PROBLEM 1 — Please update the passage of the resource requirements page starting with "Resource Requirements" and going on through "(A100 or H100)", with "system RAM" changed to "host memory".

Resource Requirements

Minimum Requirements:
  • 1 GPU with 24GB+ VRAM (for 7B models)
  • 32GB+ system RAM
  • Python >= 3.10
  • CUDA 11.8+ or 12.1+
Recommended for Production:
  • 4-8 GPUs (A100 or H100)
  • 128GB+ system RAM
  • NVMe storage for checkpoints
  • Multi-node Ray cluster
Memory Usage (7B model, batch_size=32):
  • Full fine-tuning: ~40GB VRAM
  • LoRA (rank=64): ~28GB VRAM
  • With FSDP: ~20GB per GPU (4 GPUs)

Migration Between Backends

From tinker to verl

1

Update Configuration

Convert tinker config to verl format:
- model:
-   name: "Qwen/Qwen2.5-Math-7B-Instruct"
-   lora_rank: 32
+ actor_rollout_ref:
+   model:
+     path: "Qwen/Qwen2.5-Math-7B-Instruct"
+     lora:
+       rank: 32
2

Update Training Script

Change backend parameter:
trainer = AgentTrainer(
    config=config,
    agent_class=MathAgent,
    env_class=SingleTurnEnvironment,
    backend="verl",  # Changed from "tinker"
    # ...
)
3

Install verl Backend

uv pip install -e .[verl]
4

Update Hydra Config

Use verl config file:
@hydra.main(
    config_path="pkg://rllm.trainer.config",
    config_name="agent_ppo_trainer",  # verl config
    version_base=None
)

From verl to tinker

1

Check Python Version

Ensure Python >= 3.11:
python --version  # Must be 3.11+
uv venv --python 3.11
2

Simplify Configuration

Convert verl config to tinker format:
- actor_rollout_ref:
-   model:
-     path: "Qwen/Qwen2.5-Math-7B-Instruct"
-     lora:
-       rank: 32
+ model:
+   name: "Qwen/Qwen2.5-Math-7B-Instruct"
+   lora_rank: 32
3

Update Training Script

trainer = AgentTrainer(
    config=config,
    agent_class=MathAgent,
    env_class=SingleTurnEnvironment,
    backend="tinker",  # Changed from default/verl
    # ...
)

PROBLEM 2 — Work out how many lines of the records contain the string "label", with case counting, and give only that number.

INFORMATION SHOWN —
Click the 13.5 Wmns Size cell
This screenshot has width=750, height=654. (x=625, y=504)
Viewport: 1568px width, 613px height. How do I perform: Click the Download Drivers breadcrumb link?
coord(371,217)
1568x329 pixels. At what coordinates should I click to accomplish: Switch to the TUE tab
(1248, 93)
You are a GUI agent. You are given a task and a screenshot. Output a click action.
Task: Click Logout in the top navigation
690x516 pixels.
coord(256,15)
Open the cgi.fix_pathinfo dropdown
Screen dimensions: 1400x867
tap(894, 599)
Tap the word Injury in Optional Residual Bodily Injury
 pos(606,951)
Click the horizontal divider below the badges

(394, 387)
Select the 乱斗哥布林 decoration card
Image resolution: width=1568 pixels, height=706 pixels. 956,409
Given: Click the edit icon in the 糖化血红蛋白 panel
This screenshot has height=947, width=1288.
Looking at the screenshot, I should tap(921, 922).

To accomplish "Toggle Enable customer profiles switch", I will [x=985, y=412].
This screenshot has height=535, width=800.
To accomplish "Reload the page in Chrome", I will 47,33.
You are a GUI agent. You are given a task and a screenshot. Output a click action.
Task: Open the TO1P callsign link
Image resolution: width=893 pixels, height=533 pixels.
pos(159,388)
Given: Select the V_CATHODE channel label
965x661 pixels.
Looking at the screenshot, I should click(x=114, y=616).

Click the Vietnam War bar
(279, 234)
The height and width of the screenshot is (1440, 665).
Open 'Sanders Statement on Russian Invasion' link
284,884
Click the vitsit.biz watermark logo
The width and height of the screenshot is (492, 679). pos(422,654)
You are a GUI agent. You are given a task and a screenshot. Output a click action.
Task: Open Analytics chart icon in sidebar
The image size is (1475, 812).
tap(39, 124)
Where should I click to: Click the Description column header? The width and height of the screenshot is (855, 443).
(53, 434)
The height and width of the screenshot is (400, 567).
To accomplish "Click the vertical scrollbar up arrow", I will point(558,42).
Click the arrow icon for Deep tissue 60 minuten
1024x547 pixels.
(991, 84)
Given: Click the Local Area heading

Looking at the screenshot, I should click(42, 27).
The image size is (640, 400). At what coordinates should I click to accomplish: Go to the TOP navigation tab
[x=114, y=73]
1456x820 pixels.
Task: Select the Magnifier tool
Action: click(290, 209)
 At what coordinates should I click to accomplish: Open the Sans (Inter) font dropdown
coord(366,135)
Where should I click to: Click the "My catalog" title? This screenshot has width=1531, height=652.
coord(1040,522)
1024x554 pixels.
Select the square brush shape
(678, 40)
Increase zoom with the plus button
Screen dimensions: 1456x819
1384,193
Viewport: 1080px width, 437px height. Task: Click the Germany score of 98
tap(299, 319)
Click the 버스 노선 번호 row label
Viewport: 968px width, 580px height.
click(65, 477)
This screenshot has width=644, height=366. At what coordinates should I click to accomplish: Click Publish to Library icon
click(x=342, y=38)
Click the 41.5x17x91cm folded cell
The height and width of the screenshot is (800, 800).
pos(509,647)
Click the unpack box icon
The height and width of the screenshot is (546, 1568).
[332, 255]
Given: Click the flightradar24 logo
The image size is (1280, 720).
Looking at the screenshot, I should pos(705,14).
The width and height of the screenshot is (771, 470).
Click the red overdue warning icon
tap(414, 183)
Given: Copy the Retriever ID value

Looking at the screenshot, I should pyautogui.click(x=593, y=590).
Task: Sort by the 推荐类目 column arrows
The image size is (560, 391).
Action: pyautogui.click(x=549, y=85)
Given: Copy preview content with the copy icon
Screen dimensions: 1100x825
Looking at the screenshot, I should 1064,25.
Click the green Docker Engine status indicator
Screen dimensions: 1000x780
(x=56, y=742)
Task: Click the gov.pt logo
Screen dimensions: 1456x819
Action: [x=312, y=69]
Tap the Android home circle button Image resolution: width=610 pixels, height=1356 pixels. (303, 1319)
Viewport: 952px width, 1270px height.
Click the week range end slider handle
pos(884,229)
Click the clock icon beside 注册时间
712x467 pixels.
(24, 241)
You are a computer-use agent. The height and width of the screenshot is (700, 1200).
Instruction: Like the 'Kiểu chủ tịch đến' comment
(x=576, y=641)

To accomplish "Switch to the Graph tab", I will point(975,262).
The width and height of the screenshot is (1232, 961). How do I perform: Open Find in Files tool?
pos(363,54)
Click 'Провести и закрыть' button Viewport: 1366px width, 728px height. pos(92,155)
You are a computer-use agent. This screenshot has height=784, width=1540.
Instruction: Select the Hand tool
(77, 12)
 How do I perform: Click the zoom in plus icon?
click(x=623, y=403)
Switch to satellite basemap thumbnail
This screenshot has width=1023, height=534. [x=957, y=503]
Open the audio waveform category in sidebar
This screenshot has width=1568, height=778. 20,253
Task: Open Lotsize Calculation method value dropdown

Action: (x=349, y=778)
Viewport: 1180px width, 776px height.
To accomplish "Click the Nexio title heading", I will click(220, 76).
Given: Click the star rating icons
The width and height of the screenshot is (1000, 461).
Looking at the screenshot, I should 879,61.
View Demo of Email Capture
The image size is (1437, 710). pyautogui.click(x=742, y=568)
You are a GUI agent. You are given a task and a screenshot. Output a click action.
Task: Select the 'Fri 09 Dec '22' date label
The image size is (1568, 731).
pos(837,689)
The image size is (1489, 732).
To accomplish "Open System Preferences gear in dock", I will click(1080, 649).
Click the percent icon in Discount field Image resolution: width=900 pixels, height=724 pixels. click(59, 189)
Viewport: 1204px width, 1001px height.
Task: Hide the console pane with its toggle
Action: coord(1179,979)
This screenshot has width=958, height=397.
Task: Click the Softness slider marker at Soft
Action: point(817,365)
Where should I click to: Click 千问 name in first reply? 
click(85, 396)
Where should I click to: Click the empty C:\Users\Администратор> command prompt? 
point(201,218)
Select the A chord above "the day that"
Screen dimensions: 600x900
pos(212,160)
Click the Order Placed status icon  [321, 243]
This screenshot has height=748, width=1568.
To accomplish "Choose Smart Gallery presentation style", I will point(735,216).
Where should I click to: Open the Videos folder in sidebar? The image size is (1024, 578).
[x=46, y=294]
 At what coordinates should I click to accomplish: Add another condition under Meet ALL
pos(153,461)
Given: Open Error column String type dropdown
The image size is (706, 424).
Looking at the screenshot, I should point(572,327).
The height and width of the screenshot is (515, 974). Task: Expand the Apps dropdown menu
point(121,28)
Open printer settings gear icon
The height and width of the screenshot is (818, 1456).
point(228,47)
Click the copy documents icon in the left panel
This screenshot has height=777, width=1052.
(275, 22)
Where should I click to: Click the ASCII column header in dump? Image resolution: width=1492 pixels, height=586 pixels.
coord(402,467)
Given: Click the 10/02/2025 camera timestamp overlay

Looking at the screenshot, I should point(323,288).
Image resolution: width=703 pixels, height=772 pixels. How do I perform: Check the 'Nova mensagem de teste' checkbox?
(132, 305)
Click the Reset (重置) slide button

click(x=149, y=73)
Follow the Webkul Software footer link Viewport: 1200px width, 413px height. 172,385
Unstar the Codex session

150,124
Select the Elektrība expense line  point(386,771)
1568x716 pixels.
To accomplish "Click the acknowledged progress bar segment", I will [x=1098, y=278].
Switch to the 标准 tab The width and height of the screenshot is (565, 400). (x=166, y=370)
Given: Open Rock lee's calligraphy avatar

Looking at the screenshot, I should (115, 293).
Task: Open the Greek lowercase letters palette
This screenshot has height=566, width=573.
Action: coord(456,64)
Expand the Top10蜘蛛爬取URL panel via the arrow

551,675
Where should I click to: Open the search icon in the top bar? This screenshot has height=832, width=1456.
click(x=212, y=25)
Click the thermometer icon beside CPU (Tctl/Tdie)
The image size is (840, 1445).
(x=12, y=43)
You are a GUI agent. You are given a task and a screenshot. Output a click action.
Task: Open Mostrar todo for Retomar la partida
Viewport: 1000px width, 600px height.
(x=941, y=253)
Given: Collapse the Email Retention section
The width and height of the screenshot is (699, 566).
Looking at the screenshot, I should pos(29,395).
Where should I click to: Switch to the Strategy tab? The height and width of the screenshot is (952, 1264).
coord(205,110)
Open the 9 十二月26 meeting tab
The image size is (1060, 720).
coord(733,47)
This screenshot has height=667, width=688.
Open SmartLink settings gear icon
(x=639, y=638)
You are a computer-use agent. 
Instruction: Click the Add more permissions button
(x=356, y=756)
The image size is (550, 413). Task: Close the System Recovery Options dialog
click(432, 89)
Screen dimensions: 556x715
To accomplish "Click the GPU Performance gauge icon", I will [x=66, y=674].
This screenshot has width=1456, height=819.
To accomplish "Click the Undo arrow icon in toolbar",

EXERCISE RESPONSE 1 —
Resource Requirements

Minimum Requirements:
  • 1 GPU with 24GB+ VRAM (for 7B models)
  • 32GB+ host memory
  • Python >= 3.10
  • CUDA 11.8+ or 12.1+
Recommended for Production:
  • 4-8 GPUs (A100 or H100)

EXERCISE RESPONSE 2 — 3